Start of Text under study

Earlier this month the Religious Sisters of Mercy of Alma, Mich., issued a statement on their website  addressing, in part, the recent response to the Vatican by the Leadership Conference of Women Religious. Here is what they posted:
We, the physicians and future physicians of the Religious Sisters of Mercy of Alma, Michigan, met on June 2, 2012, to articulate the vision of the call and contribution of religious women in the redemptive healing ministry of the Church. We also addressed statements issued by the Leadership Conference of Women Religious (LCWR), various news agencies, and other organizations which have created confusion, polarization, and false representations about the beliefs, activities, and priorities of a significant number of women religious in the United States.
As religious women, our whole life is based in faith. Apart from faith, religious life has no meaning. The doctrinal assessment from the Congregation for the Doctrine of the Faith (CDF) regarding the LCWR is in the language of faith. The responses of opposition are being expressed using the language of politics. There is no basis for authentic dialogue between these two languages. The language of faith is rooted in Jesus Christ, His life and His mission, as well as the magisterial teaching of the Church. In addition, the language of faith does not contradict reason, but elevates it and secures its integrity. The language of politics arises from the social marketplace. The Sisters who use political language in their responses to the magisterial Church reflect the poverty of their education and formation in the faith.
The call to religious life, begun in Baptism, is lived through the practice of the evangelical counsels. A religious call is a gift from God, not a right. The charism of the religious community is given to enrich the Church, and its authenticity must be discerned by the hierarchy. A woman religious participates in the charism and cannot separate her work from the Church. As women religious physicians who uphold the teachings of the Church, we defend the dignity of each human person. This dignity is under attack, as evidenced by our government’s and social media’s use of the language of “women’s rights” to promote birth control, abortion and sterilization as benign health care services. This is a naïve position and demonstrates ignorance of the serious effects of these health care services on women’s physical, emotional, psychological and spiritual well-being.

End of Text under study

▶ **Task set**
1. Write out everything in the article on the Alma Sisters of Mercy statement from "The call to" down to "and spiritual well-being.", word for word.
2. Pick up the article on the Alma Sisters of Mercy statement after its final sentence and continue it.

Start of Material supplied

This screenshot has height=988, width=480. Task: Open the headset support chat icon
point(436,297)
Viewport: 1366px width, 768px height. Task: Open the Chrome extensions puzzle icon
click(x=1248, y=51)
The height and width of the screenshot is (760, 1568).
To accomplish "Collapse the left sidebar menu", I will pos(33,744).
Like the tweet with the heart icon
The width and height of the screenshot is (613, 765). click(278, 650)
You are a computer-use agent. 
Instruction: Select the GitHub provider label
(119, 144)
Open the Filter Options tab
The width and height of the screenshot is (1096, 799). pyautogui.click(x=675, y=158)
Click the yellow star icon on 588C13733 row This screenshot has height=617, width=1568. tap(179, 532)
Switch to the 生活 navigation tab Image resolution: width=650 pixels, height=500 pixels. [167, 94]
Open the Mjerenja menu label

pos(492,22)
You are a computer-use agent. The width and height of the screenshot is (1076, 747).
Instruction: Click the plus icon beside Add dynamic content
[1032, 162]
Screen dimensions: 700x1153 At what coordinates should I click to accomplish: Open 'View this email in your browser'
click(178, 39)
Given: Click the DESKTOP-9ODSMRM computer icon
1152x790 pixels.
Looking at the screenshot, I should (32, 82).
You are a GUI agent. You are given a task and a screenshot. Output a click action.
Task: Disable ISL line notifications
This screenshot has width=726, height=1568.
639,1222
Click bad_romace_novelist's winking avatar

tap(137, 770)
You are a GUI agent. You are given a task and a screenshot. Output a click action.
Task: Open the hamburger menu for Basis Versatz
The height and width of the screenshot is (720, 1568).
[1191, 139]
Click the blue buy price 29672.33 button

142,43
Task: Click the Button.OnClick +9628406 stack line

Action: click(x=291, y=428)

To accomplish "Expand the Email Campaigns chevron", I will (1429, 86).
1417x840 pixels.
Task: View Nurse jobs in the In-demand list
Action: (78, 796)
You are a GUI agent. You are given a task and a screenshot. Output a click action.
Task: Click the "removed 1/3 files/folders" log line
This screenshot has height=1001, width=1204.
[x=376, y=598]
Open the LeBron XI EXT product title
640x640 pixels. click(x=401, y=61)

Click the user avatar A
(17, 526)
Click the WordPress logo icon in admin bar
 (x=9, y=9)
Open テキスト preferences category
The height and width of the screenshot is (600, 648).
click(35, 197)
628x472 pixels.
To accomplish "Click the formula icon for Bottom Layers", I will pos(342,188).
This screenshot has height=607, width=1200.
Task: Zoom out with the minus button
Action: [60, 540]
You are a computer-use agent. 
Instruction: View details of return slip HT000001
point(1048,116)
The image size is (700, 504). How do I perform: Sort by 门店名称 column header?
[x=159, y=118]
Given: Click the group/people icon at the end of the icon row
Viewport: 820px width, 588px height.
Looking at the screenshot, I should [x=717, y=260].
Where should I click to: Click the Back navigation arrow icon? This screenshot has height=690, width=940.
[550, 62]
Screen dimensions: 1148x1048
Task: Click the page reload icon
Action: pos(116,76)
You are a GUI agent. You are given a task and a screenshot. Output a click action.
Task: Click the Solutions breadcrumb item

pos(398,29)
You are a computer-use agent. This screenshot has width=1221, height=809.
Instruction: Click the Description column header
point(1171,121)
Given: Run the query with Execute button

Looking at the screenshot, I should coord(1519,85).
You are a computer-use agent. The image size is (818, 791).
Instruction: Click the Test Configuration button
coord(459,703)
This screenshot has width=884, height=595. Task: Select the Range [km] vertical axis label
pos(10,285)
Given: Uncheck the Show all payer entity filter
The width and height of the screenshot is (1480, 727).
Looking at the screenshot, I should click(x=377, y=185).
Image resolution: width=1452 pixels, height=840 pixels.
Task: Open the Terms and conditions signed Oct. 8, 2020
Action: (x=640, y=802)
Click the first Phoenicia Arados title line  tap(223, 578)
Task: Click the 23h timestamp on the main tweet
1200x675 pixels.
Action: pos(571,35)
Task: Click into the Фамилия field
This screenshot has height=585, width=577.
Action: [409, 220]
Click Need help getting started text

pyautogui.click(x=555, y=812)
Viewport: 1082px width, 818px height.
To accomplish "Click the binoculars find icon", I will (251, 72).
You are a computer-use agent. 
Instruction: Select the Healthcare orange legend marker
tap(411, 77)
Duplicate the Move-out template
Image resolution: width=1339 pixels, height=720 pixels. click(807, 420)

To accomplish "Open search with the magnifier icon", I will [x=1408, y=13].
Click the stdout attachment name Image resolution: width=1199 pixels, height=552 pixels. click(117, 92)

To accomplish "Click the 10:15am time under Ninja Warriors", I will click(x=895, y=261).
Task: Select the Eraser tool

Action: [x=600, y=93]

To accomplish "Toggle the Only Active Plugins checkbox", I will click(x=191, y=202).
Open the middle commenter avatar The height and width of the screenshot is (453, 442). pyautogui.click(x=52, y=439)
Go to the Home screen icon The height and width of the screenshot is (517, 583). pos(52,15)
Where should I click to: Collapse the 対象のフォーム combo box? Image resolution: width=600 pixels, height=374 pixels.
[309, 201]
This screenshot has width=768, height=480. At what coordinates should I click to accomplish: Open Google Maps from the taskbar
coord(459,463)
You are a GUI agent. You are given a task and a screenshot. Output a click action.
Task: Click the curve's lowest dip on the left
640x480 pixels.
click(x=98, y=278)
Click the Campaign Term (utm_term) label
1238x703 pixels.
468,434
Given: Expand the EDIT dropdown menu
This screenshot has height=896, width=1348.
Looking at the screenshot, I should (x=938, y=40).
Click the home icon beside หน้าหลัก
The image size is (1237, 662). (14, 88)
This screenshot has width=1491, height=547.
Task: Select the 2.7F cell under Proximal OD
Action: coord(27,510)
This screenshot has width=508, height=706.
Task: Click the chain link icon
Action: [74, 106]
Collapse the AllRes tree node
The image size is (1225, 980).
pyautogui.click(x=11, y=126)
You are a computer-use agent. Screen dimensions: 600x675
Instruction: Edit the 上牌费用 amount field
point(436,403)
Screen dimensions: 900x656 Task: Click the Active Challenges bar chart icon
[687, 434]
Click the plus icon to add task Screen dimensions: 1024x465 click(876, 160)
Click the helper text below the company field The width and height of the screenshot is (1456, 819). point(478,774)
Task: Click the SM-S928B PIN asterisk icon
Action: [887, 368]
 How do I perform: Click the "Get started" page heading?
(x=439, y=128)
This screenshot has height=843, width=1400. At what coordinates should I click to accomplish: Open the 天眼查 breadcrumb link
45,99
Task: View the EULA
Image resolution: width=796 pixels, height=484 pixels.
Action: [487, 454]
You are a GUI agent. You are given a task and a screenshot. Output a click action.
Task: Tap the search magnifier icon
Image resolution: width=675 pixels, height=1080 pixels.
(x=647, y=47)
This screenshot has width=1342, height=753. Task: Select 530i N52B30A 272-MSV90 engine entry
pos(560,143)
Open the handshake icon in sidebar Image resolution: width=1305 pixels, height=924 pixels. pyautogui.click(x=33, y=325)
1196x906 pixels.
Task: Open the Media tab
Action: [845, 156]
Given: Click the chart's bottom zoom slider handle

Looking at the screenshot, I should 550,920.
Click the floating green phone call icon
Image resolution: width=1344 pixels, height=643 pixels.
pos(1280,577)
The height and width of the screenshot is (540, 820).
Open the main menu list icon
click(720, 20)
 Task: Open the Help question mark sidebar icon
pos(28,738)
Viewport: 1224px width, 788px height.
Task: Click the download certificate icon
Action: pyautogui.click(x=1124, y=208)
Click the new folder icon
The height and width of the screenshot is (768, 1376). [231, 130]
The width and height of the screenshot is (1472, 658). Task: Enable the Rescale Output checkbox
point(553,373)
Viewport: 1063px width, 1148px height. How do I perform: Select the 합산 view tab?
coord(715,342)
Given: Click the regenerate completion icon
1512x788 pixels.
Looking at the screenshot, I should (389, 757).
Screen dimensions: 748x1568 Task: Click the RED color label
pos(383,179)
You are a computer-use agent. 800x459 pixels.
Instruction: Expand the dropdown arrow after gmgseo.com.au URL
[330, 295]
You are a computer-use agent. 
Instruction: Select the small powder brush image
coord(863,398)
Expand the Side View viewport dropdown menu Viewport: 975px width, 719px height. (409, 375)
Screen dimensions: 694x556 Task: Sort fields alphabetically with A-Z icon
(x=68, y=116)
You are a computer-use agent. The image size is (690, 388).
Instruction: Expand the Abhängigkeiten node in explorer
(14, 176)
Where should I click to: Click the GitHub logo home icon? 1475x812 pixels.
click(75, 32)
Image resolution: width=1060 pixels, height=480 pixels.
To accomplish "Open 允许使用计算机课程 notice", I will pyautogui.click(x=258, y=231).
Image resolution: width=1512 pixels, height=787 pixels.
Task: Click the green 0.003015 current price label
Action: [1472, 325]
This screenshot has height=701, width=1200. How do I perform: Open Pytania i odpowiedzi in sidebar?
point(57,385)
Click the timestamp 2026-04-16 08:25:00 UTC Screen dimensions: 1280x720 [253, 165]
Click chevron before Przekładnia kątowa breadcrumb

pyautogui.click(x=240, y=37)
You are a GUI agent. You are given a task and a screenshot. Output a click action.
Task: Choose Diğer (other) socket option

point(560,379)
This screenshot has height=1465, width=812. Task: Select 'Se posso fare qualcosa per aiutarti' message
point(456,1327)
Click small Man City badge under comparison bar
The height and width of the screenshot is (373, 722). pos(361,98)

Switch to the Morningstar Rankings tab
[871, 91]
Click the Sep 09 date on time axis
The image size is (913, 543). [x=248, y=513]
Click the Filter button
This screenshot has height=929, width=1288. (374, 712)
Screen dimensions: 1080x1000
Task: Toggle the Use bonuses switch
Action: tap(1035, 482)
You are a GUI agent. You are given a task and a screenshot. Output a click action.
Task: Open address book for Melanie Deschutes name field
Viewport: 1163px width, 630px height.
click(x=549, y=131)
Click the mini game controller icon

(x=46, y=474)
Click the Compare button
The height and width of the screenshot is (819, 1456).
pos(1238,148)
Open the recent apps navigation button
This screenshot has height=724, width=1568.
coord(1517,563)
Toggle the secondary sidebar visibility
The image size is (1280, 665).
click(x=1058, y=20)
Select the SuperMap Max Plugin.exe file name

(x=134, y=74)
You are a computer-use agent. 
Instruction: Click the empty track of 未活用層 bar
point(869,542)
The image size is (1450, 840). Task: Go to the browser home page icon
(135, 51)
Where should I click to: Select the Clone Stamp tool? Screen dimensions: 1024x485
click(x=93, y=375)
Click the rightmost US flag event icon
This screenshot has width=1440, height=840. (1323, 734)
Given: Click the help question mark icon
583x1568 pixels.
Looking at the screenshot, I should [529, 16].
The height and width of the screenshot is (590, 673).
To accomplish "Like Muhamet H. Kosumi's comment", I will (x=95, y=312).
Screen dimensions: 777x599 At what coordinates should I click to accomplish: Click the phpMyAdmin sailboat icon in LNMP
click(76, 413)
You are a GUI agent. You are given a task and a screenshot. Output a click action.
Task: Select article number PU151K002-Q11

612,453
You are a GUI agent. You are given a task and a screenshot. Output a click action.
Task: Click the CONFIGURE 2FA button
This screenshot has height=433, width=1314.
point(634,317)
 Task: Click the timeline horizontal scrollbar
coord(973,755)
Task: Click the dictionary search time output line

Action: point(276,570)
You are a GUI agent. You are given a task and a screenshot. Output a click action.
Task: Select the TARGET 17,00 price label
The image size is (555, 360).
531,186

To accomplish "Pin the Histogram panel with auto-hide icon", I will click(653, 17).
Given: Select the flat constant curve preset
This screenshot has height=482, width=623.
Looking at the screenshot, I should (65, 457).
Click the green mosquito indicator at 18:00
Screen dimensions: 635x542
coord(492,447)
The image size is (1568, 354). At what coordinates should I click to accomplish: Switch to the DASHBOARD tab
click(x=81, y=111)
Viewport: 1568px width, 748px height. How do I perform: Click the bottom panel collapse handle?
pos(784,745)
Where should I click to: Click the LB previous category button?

End of Material supplied

▶ **Answers by item number**
1.
The call to religious life, begun in Baptism, is lived through the practice of the evangelical counsels. A religious call is a gift from God, not a right. The charism of the religious community is given to enrich the Church, and its authenticity must be discerned by the hierarchy. A woman religious participates in the charism and cannot separate her work from the Church. As women religious physicians who uphold the teachings of the Church, we defend the dignity of each human person. This dignity is under attack, as evidenced by our government’s and social media’s use of the language of “women’s rights” to promote birth control, abortion and sterilization as benign health care services. This is a naïve position and demonstrates ignorance of the serious effects of these health care services on women’s physical, emotional, psychological and spiritual well-being.

2.
The Incarnational significance of God becoming man brings to a point of convergence the suffering of mankind and the mercy of God in His redemptive mission. This convergence within the call of the woman religious physician unites the profession of medicine to the transcendental reality of faith, drawing patients and our physician-colleagues into the redemptive mystery of suffering. The redemptive power of Jesus was most tangibly revealed in His ministry to the sick, and by His words, He frequently related a miracle of physical healing to the more profound healing of the spiritual wounds inflicted by sin.
We praise the generosity and service of religious women who have gone before us. We see great hope for the future of religious life within the Church and for a continuation of its health care mission in the service of all people. This hope lies in remaining within the deposit of faith and the hierarchical structure of the Church. We cannot separate ourselves from sacred Tradition or claim to advance beyond the Church. There will be new expressions of the faith to meet the needs of this present day, but these will be contained within and directed by the Magisterium of the Church. As Saint Augustine exclaims, “O Beauty, ever ancient, ever new!”